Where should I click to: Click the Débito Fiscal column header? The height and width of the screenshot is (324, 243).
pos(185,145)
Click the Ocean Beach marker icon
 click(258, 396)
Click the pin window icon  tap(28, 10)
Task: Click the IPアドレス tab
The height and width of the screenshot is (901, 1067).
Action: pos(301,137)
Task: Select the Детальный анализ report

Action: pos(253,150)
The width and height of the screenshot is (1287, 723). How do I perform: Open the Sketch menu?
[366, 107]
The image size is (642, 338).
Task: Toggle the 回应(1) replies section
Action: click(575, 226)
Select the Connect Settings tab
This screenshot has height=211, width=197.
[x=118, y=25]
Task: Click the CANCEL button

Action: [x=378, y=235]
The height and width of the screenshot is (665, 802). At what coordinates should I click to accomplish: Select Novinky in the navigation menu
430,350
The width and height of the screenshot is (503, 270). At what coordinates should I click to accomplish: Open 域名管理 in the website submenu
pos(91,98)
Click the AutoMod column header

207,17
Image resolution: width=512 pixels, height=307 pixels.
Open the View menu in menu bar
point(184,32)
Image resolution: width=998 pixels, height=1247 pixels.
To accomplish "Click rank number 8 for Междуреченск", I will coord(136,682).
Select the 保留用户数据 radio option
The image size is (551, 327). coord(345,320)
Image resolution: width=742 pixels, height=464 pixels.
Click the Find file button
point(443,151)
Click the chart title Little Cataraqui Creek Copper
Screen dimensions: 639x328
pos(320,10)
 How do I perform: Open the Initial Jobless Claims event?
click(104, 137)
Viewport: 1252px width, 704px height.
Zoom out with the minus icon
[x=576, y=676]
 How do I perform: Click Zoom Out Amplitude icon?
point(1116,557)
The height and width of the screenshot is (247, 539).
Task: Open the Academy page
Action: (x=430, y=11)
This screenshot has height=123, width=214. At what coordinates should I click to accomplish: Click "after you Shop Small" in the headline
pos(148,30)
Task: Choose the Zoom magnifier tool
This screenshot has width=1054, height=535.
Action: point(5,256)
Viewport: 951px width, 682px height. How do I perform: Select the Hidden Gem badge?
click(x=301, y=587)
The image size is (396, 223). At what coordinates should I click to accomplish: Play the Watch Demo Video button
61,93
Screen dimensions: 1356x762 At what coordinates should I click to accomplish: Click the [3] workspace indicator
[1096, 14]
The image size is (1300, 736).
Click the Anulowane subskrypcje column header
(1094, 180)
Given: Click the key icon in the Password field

■ PROBLEM DETAILS ■
Count the lines above that contain "resolution", and give only the number.

■ RESULT ■
3